The above process is at this stage, a hypothesis to get us all thinking about possible solutions to the problem. Given the burgeoning electric vehicle, portable electronic and alternative power sectors, it is obvious that this demand for cobalt will not be filled by the cobalt mining juniors in the States and elsewhere which have neither the grades, the resource or in many cases, the mining/processing know-how. African resources will need to be expanded and we need to accept Africa, with all its challenges. Now more than ever, we need to work on viable solutions. Seeking alternatives to African deposits is simply not going to be a sustainable solution.




Pursuing the battery metals manganese and cobalt Giyani style

In the battery industry, the use of high quality flake manganese has certainly seen a steady demand for manganese, with an accompanying price rally in recent years that makes me bullish about its future. And this is the space where junior miner Giyani Gold Corp. (TSXV: WDG) (“Giyani”) is currently playing. The company is busy with the acquisition of resources in Southern Africa, home to some of the world’s best manganese resources and they are buying at a time when manganese prices are extremely low.

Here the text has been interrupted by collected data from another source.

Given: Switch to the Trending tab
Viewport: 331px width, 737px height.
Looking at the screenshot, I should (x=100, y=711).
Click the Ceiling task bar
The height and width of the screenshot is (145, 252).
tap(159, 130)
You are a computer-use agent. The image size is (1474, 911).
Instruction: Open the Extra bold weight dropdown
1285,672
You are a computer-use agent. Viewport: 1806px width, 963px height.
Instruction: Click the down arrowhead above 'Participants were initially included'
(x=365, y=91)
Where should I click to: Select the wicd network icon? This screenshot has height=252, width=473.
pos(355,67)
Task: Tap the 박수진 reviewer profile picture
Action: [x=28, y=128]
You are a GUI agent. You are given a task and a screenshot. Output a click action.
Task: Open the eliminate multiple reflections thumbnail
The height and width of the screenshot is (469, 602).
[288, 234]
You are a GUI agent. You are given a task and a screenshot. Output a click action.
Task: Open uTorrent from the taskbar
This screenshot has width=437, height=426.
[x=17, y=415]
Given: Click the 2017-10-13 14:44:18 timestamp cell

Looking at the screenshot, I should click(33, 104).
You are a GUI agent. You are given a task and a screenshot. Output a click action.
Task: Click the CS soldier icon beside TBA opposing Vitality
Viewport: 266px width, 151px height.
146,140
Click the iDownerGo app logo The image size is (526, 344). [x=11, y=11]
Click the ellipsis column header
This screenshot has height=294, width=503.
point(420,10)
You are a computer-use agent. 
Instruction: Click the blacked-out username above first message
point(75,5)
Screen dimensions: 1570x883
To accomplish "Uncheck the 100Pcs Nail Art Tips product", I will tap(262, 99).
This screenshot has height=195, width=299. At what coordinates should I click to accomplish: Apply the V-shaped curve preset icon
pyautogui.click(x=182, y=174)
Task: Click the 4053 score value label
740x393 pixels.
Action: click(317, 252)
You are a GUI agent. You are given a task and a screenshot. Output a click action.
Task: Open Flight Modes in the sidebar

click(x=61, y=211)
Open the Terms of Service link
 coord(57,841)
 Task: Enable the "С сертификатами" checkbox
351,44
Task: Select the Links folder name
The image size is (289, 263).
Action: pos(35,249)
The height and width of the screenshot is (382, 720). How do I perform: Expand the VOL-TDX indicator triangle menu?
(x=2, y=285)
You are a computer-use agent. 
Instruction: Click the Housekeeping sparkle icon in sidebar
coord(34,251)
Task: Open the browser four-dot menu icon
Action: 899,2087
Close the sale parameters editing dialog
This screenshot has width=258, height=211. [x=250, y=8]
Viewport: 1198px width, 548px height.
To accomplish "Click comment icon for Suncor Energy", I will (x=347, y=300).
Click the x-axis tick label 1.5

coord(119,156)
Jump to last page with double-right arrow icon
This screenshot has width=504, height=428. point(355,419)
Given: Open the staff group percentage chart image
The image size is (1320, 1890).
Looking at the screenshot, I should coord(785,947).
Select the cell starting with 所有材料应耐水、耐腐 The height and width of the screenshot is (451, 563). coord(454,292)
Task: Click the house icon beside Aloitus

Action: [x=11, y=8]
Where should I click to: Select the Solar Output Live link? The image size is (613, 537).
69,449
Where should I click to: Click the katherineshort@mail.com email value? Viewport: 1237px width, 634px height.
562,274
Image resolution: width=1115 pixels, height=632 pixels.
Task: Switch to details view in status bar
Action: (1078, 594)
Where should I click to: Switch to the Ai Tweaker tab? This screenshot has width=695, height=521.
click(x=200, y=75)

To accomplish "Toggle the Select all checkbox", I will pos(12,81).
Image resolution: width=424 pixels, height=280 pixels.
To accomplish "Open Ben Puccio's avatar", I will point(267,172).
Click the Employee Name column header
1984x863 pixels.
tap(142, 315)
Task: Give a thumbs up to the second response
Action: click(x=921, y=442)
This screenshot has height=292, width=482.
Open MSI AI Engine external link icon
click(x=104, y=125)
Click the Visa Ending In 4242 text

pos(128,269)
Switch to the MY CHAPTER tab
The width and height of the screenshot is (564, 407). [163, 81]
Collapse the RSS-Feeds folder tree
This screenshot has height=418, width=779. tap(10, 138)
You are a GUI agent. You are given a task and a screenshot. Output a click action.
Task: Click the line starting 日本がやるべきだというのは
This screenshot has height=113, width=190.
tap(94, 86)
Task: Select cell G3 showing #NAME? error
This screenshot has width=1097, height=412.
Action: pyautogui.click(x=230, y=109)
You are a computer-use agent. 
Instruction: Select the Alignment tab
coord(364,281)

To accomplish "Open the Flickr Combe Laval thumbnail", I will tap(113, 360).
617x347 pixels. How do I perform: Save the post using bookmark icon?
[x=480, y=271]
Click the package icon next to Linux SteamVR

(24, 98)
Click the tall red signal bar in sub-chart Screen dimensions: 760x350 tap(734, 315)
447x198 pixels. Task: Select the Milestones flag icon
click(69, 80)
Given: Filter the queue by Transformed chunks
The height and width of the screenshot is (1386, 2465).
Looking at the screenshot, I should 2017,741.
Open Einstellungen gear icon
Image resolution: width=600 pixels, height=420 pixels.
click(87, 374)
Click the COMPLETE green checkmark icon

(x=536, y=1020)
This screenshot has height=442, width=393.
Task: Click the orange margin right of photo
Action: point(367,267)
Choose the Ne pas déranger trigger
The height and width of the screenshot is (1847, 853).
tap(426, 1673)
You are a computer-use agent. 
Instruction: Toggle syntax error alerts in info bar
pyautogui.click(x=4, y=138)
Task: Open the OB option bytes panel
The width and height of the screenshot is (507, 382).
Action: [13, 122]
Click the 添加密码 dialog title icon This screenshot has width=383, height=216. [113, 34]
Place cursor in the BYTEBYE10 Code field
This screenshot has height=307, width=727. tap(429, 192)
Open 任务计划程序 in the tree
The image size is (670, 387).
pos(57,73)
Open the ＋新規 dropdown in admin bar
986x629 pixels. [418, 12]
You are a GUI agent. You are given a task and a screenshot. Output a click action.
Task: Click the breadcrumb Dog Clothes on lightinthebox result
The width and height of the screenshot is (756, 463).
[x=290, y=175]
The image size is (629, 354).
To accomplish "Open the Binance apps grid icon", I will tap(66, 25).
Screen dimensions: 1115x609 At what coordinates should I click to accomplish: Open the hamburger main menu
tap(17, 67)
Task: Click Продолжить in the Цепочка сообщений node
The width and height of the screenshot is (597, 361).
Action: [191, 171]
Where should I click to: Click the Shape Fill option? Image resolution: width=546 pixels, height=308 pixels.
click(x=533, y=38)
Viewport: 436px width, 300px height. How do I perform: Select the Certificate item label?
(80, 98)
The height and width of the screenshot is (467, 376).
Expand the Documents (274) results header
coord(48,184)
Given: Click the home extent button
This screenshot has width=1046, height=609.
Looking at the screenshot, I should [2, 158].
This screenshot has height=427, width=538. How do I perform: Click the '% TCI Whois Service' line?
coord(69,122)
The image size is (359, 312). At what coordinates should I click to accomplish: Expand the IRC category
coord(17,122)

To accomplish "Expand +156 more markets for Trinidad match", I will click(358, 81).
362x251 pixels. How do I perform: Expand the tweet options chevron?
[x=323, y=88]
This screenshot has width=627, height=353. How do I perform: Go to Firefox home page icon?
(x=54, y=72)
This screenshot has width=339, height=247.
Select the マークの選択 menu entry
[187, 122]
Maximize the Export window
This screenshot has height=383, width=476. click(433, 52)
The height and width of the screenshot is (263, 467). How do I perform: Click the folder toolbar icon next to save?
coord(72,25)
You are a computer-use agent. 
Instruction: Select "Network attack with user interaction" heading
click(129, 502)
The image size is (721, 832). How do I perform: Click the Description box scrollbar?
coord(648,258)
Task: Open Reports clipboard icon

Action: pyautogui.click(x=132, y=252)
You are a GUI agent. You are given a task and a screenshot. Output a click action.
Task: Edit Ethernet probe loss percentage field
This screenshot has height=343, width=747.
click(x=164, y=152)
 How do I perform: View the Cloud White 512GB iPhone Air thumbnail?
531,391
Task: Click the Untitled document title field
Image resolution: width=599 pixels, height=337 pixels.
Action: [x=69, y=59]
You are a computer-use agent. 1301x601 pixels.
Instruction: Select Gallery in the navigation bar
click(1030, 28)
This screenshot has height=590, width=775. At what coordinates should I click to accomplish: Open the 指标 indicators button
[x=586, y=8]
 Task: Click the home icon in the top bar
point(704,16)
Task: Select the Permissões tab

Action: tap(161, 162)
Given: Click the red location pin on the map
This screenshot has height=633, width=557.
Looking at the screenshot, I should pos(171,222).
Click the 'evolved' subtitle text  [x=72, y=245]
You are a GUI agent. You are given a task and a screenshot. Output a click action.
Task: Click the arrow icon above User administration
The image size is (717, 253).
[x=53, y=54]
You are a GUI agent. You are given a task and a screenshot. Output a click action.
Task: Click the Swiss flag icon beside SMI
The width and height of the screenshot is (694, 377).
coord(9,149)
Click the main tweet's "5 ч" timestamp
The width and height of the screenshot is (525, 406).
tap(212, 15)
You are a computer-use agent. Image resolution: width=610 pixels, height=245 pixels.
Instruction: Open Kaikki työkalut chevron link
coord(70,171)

“When people are fearful be greedy” says the greatest investor of our time, and this certainly describes the manganese market at present. From this perspective, we believe Giyani is getting into the market at the right time and their choosing to concentrate on high purity specialty grades is absolutely the right strategy and a testament to managements’ experience.

When one considers investment into a junior company, management experience is paramount and investors should ask whether the company’s CEO has previously managed to deliver returns to shareholders. To this end, CEO Duane Parnham has spent his career developing and funding resource companies, bringing us Forsys Metals, Canoe Mining Ventures and Angus Mining Namibia to name a few.

I am personally watching this company with a keen eye. It changed its course from gold to the battery metals manganese and cobalt, identifying this niche as a good future for the company. It has in the process earmarked two previously producing mines in Zambia, and is acquiring a property in Botswana that also has historical manganese production under application.

Giyani is hopeful that its acquisition in Botswana could become the world’s next most significant manganese discovery. The Botswana license sits in the Kanye Basin within the famous Transvaal Supergroup, which extends north from the Griqualand West basin in South Africa. The Griqualand basin is host to several large manganese mines including the Kalahari Manganese Field, located west of Hotazel in the Northern Cape.  The firm also has other battery metals exploration acquisitions in the pipeline and once it beds down manganese, it intends to focus on cobalt outside of the DRC.

I like the fact that Giyani keeps its operating and capital expenses on the low side, while at the same time having an acquisitive strategy to expand its product portfolio, specifically specialising in manganese and cobalt. This gives shareholders the promise of a relatively diversified company that remains nimble in character, allowing it to easily manoeuvre to utilise opportunities where they crop up.

There is potential for near term production at its Botswana acquisition, with historical manganese production under application, and easy transport links to South African export hubs makes this project potentially easy to mobilize. So, the promise here is possible near term production, which could only increase the value of the company.

It hasn’t been a walk in the park for junior miners the past few years. The global downturn in commodities made it extremely trying for juniors to raise capital to finance exploration activities. Giyani has weathered that storm, cutting overheads in 2016 and pursuing the focus of battery metals manganese and cobalt to keep the company afloat in a challenging environment, making it a resilient lean company with potential.